RECORDS SUPPLIED section start

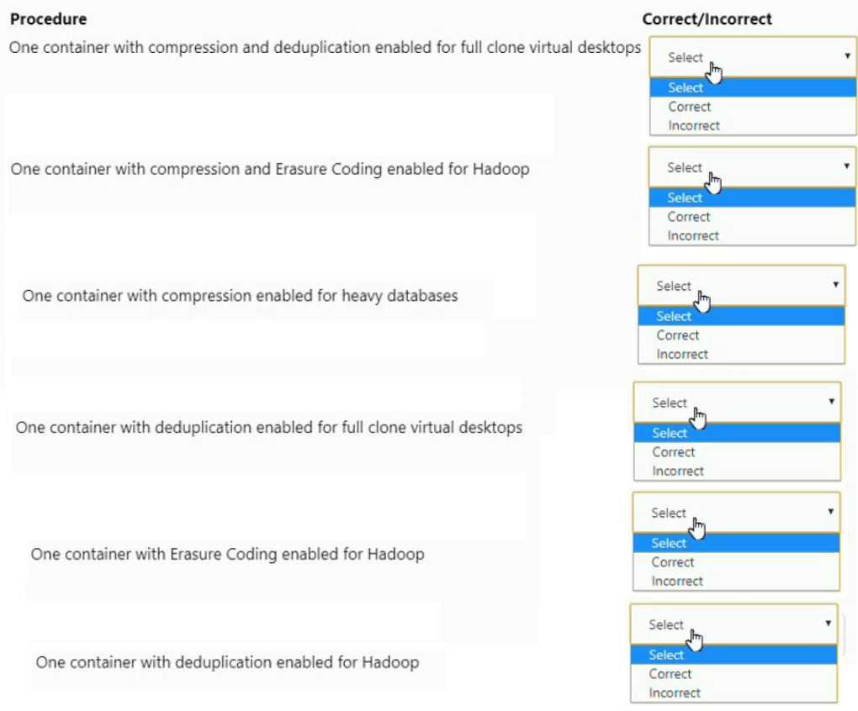Select Correct for Erasure Coding enabled Hadoop container
Screen dimensions: 858x711
(x=673, y=561)
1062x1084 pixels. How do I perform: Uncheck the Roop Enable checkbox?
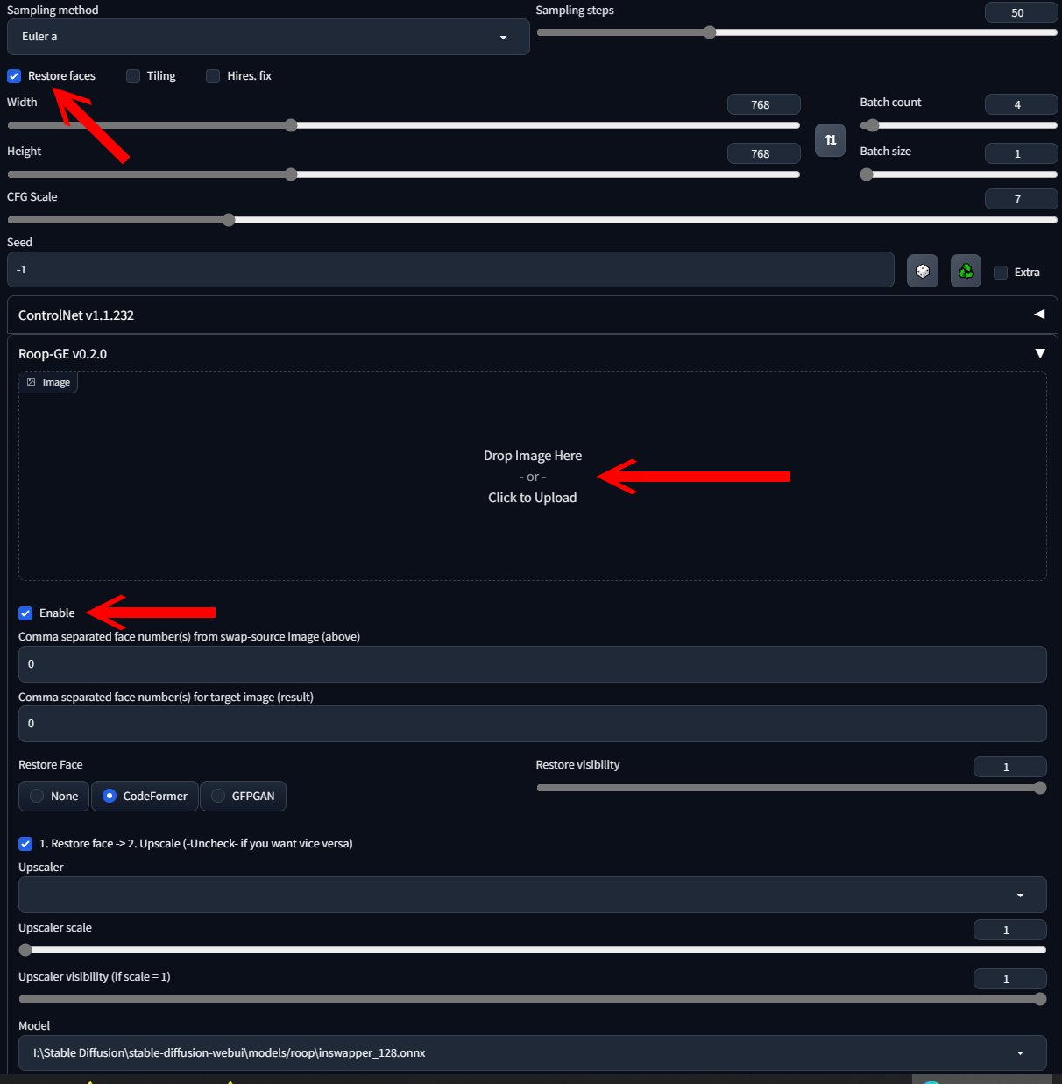point(25,613)
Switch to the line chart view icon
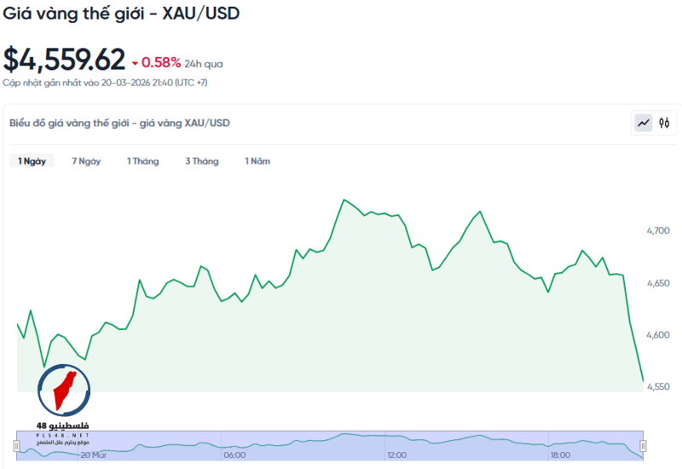Viewport: 682px width, 469px height. coord(643,124)
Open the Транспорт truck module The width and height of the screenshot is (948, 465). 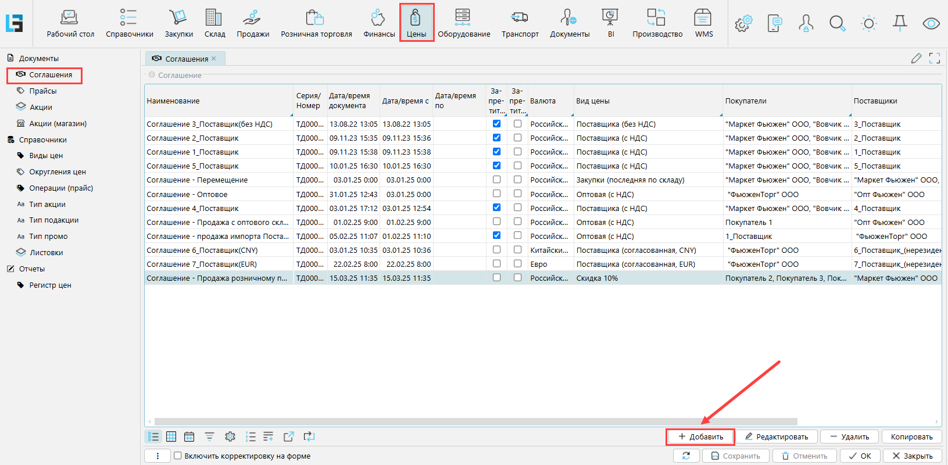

RECORDS SUPPLIED section end

■ WHAT YOU SHOULD DO ■
With pictures omitted, copy exactly the lines from the one containing "Switch to the line chart view icon" through the final line of the listing, both included.

■ SOLUTION TO THE PROBLEM ■
Switch to the line chart view icon
Viewport: 682px width, 469px height. coord(643,124)
Open the Транспорт truck module The width and height of the screenshot is (948, 465). 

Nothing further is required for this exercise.